Endurance presents stories of ordinary Australians grappling with extraordinary circumstances, providing insight into their lives., their experiences with drought and their perceptions of climate change. Endurance opens with the physical impacts, science, politics and economics of drought and climate change in rural Australia. It then highlights the cultural and historical dimensions – taking us to the Mallee wheat-belt, where researcher Deb Anderson interviewed farm families from 2004 to 2007, as climate change awareness grew. Each story is grouped into one of three themes: Survival, Uncertainty and Adaptation.
Illustrated with beautiful colour photographs from Museum Victoria, Endurance will appeal to anyone with an interest in life stories, rural Australia and the environment.
Preface and acknowledgements
Introduction
1. Drought as a cultural concept
2. Redefining drought
3. Making histories in the mallee
4. Survival, making sense of crisis and ‘making do’

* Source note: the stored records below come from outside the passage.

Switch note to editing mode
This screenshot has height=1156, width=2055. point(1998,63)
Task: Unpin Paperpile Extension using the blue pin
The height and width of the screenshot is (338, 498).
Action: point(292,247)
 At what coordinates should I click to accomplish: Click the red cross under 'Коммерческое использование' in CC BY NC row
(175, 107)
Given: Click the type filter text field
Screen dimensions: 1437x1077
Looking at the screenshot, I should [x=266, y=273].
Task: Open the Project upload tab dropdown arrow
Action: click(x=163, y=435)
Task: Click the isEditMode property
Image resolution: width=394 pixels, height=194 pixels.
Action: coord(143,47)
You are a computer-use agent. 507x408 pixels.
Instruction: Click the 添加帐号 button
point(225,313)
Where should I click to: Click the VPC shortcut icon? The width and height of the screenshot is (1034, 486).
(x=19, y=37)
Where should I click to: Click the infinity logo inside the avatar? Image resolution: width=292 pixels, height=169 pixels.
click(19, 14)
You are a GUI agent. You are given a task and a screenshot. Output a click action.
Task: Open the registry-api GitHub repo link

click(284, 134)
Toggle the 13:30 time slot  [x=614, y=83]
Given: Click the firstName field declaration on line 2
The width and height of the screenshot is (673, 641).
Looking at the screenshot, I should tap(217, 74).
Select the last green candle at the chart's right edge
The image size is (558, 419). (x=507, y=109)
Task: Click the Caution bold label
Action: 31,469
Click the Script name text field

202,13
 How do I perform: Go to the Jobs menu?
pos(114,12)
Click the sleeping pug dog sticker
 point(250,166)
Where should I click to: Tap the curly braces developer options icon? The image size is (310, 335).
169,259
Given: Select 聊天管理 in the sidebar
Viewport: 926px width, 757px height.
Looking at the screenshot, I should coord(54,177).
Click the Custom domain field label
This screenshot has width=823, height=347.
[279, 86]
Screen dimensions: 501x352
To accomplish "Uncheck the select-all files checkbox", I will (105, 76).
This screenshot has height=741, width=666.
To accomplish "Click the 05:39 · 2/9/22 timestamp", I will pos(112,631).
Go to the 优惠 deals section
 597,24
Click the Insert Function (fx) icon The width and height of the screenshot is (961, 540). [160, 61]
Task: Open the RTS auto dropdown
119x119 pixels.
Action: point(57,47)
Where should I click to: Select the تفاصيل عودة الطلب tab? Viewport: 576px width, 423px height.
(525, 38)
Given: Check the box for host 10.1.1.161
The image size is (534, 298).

5. Reconciling uncertainty, cycles and change
6: Adaptation in response to a risky climate
Conclusion
Works cited
Index
Deb Anderson is a journalist and oral historian. She has published widely with Fairfax Media, principally for The Age, and recently joined Monash University as a lecturer, Australia. Deb's fascination with nature and storytelling stems from her upbringing on a farm in one of the wettest parts of Australia, in tropical north Queensland, Australia.
"In Endurance, Deb Anderson asks how people live with, understand, and struggle with drought as a core component of regional life and personal identity. Rare is the scholar who can leverage the insights of oral histories to engage issues of major contemporary significance. Her success in doing this is one of the defining strengths of her work."
- Michael Frisch, University at Buffalo, State University of New York, President, Oral History Association (USA) 2009-2010
"Deb Anderson's deeply thoughtful book takes us into the heart of Australian conversations about the land. Endurance is rich with voices and ideas – with earthed experience – and helps us think meaningfully about climate, culture and identity in Australia today. It's an impressive achievement."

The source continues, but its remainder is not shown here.